A. Dumouch : C’est dans la Tradition. Sous la forme d’un serpent, Lucifer, les trompa malgré leur lucidité : « Vous devez obéir à Dieu, il vous a dit d’obéir. Ce n’est pas du tout parce que si vous n’obéissez pas que vous mourrez, mais c’est parce que Dieu sait très bien que si vous choisissez vous-mêmes le bien et le mal, vous serez comme Dieu : libre, maître du bien et du mal. C’est cela qui est fantastique. » Ève et Adam trouvèrent cette voie plus intéressante que celle d’être tout humbles et tout obéissants à ce Dieu. C’est sûr que cela procure du bonheur, mais pour eux c’était moins excitant que de se faire maîtres du bien et du mal. Ils en mangèrent de cet arbre-là. Et c’est le quatrième dogme.

Le cinquième dogme dit : « À cause de ce péché originel, la mort entra dans le monde, » la mort de l’homme et de la femme. D’abord la mort spirituelle. Par le péché mortel, ils se séparèrent de Dieu, qui d’ailleurs disparut en se cachant simplement. Deuxièmement, un peu plus tard, survient leur mort physique. Cela veut dire que quand leur corps fut usé, Dieu ne vint pas les chercher par assomption, mais il laissa la biologie faire son action jusqu’au bout. À partir de là, évidemment, si on fait le pari d’être fidèle à ce Magistère quand il parle, et puis à la Sainte Tradition qui interprète, on obtient un récit absolument précis et en même temps intégrant profondément les données de la science les plus récentes pour expliquer l’origine du monde. Ce qui spécifie la théologie catholique, c’est qu’à la différence des protestants évangéliques par exemple, l’Église a toujours dit qu’il fallait que la foi – avec les trois sources dont je viens de parler – et la science marchent ensemble comme deux affectionnés. Il ne devrait pas y avoir d’opposition.

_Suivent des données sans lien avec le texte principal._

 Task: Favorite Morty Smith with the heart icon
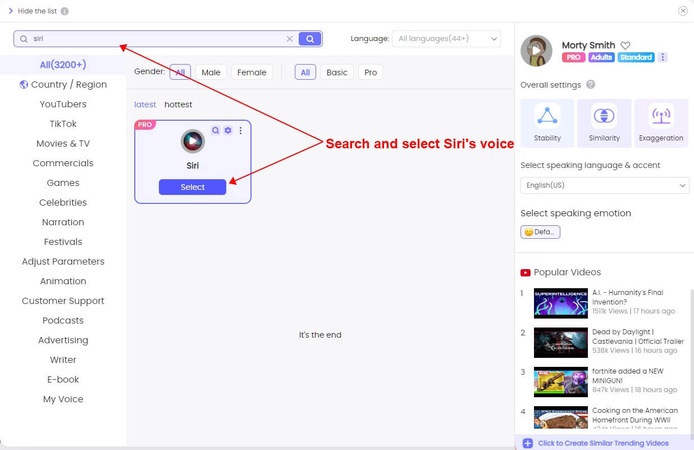click(625, 45)
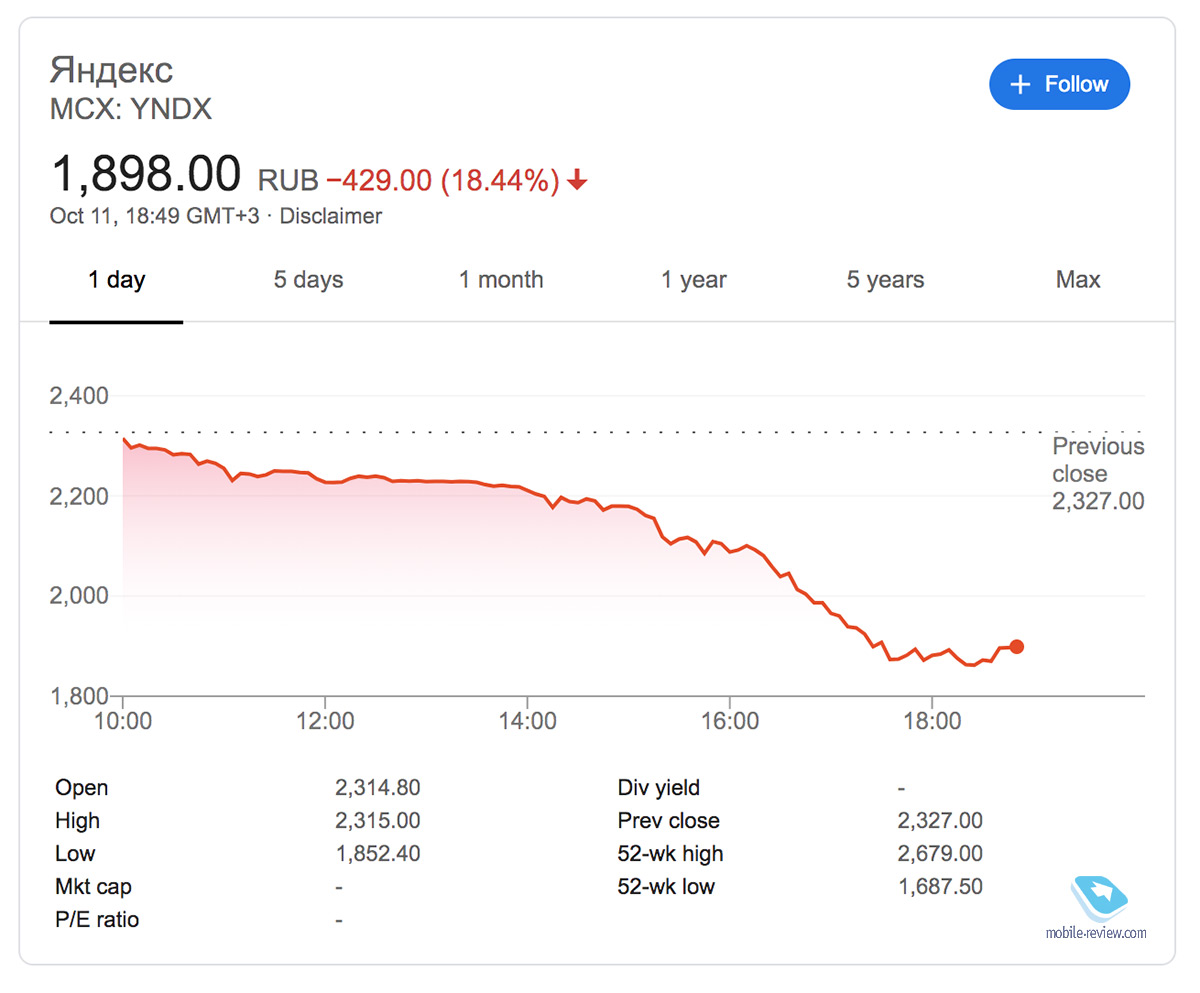Open the Disclaimer link

(330, 216)
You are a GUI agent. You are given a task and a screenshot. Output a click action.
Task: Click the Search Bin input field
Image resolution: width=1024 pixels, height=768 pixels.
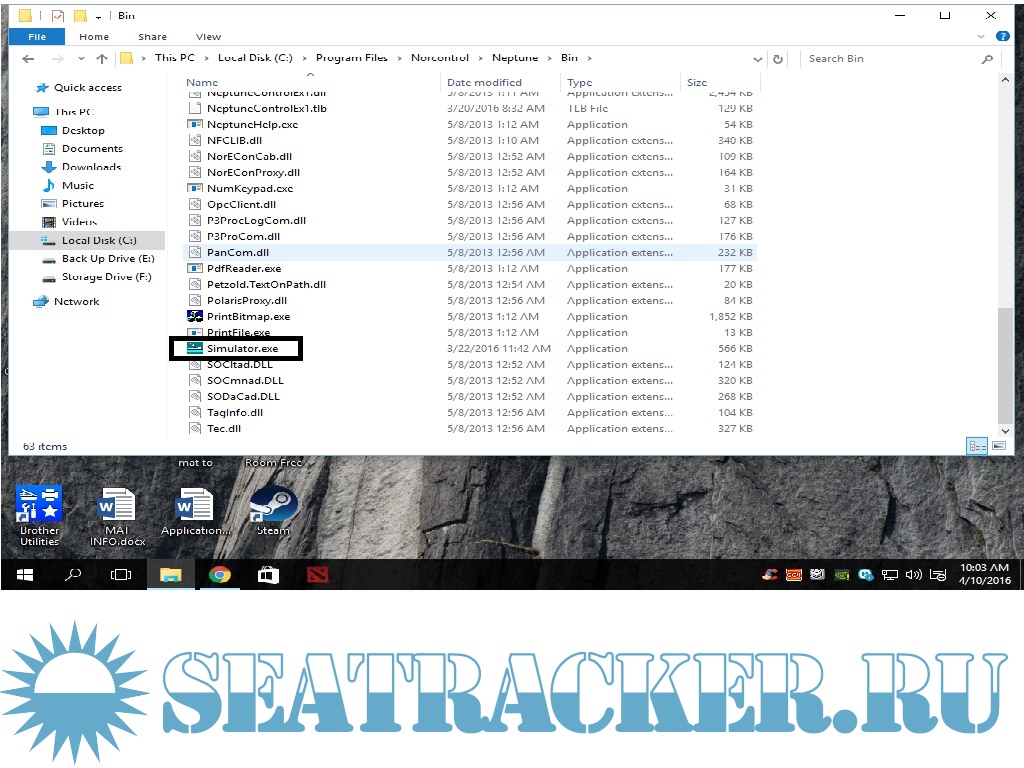(890, 59)
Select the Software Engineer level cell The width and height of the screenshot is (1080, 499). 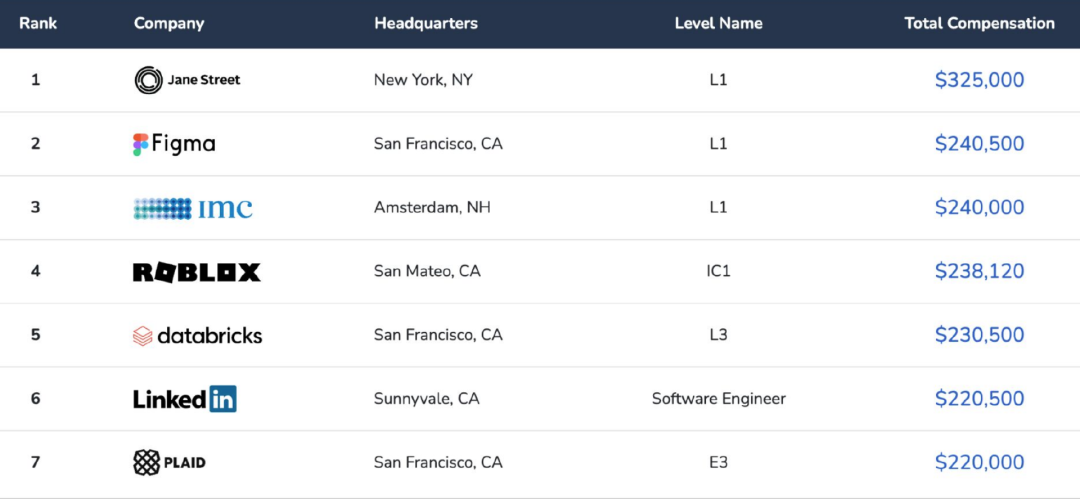point(718,399)
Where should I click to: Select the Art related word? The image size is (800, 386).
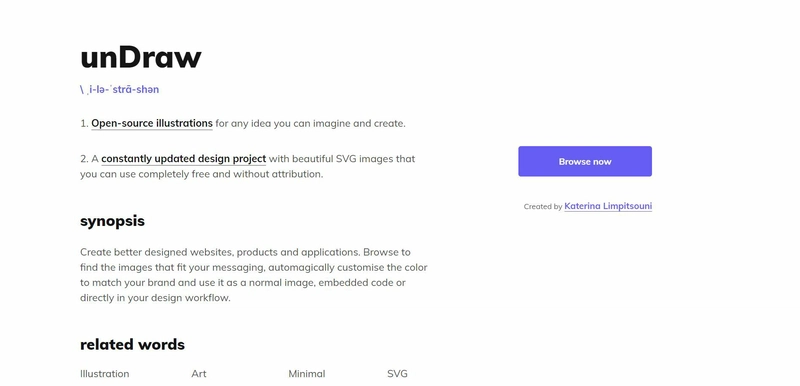[199, 373]
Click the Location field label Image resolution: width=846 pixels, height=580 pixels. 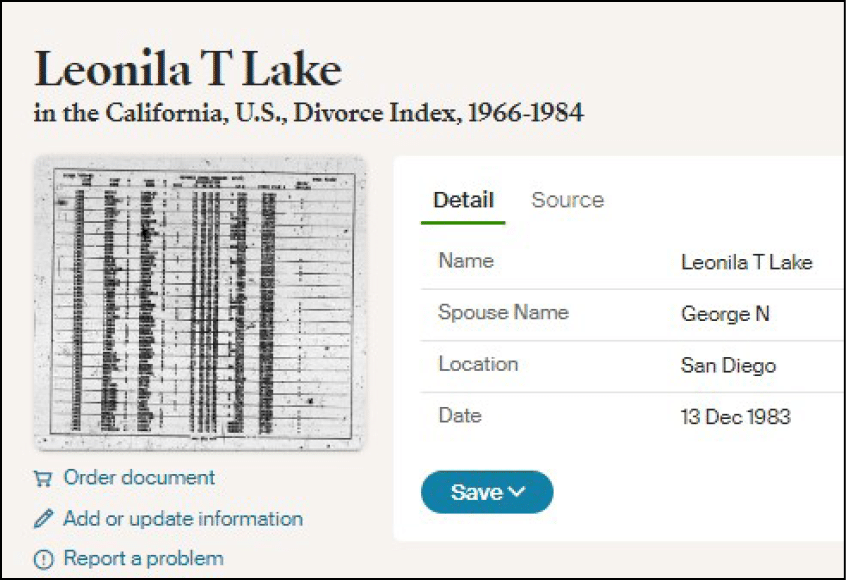pos(478,364)
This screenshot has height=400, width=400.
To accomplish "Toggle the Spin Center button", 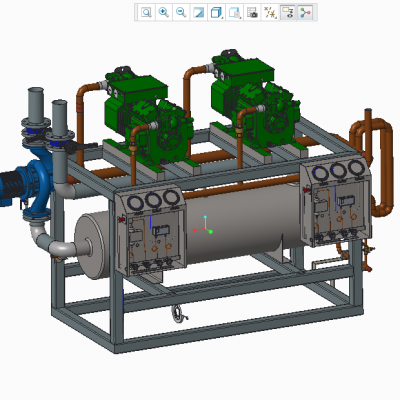I will pos(305,13).
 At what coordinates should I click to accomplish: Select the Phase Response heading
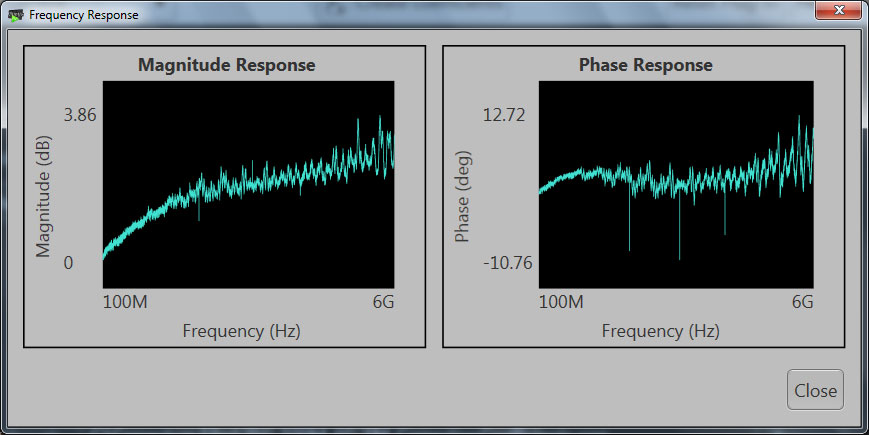pyautogui.click(x=646, y=65)
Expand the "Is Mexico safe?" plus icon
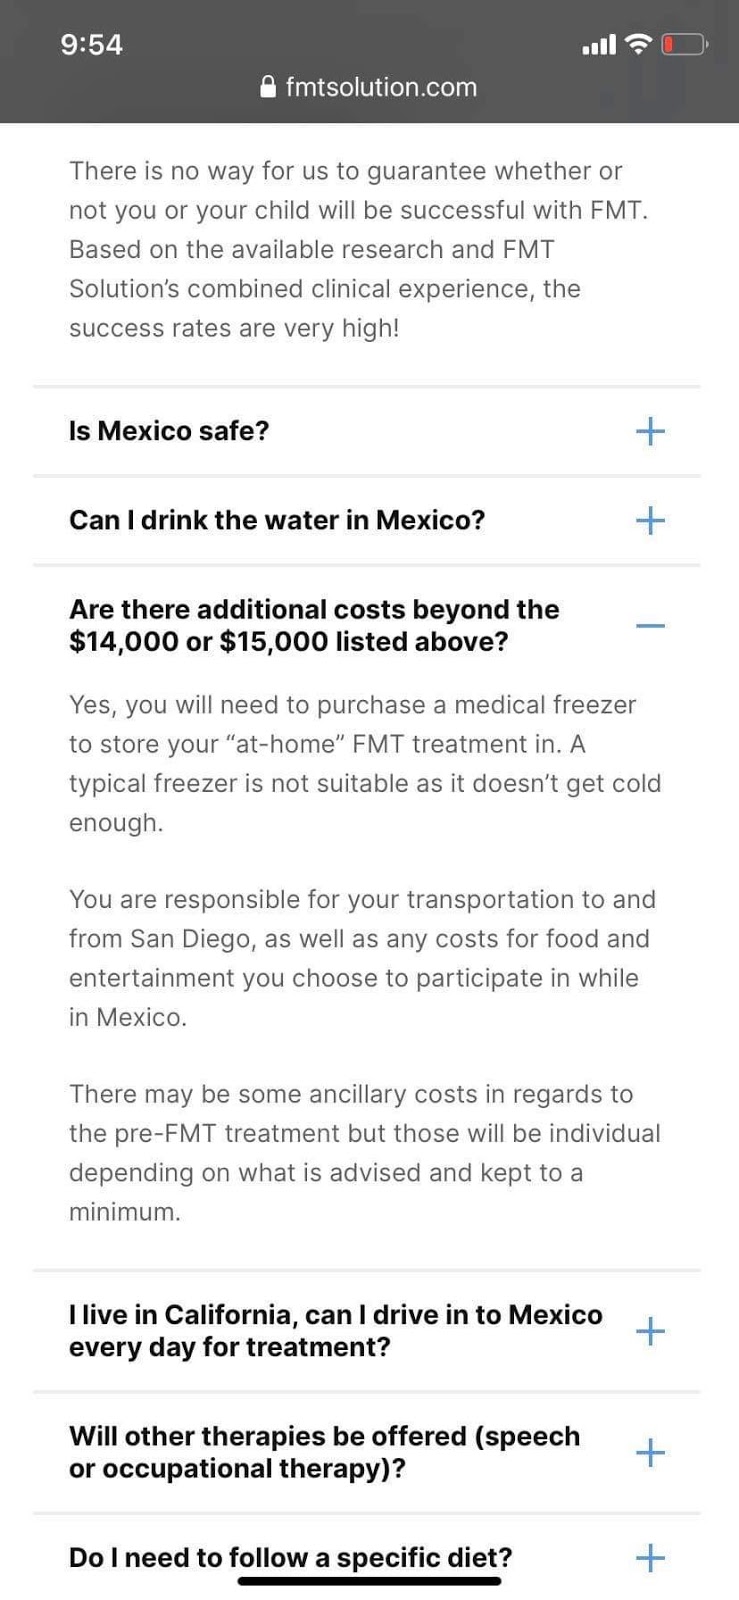This screenshot has height=1600, width=739. click(x=650, y=431)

La science est parfois très orgueilleuse et on prétend scientifiques des choses qui ne sont que l’opinion de philosophes athées. De même, la théologie quelquefois va trop loin. Avec le sens critique, science et foi peuvent marcher ensemble et c’est cohérent puisque la réalité a été créée par Dieu, donc il ne saurait y avoir de contradictions fondamentales entre les deux manières de connaître la réalité. La science par sa raison propre et la foi par la Révélation venant de Dieu.

 

10. Gustave Martelet, (1916), jésuite, professeur de théologie pendant plus de cinquante ans au Centre Sèvres (Facultés jésuites de Paris), à Lyon et à l’Université grégorienne de Rome. Il a participé à Vatican II comme théologien des évêques francophones d’Afrique. [↩]

11. La Vierge Marie, qui est immortelle comme Adam et Ève à cause de sa grâce originelle, ne l’est pas pour cause biologique, mais par protection de Dieu et assomption. [↩]

Arnaud Dumouch et Daria Klanac, Un entretien pour notre temps, Montréal, 2012.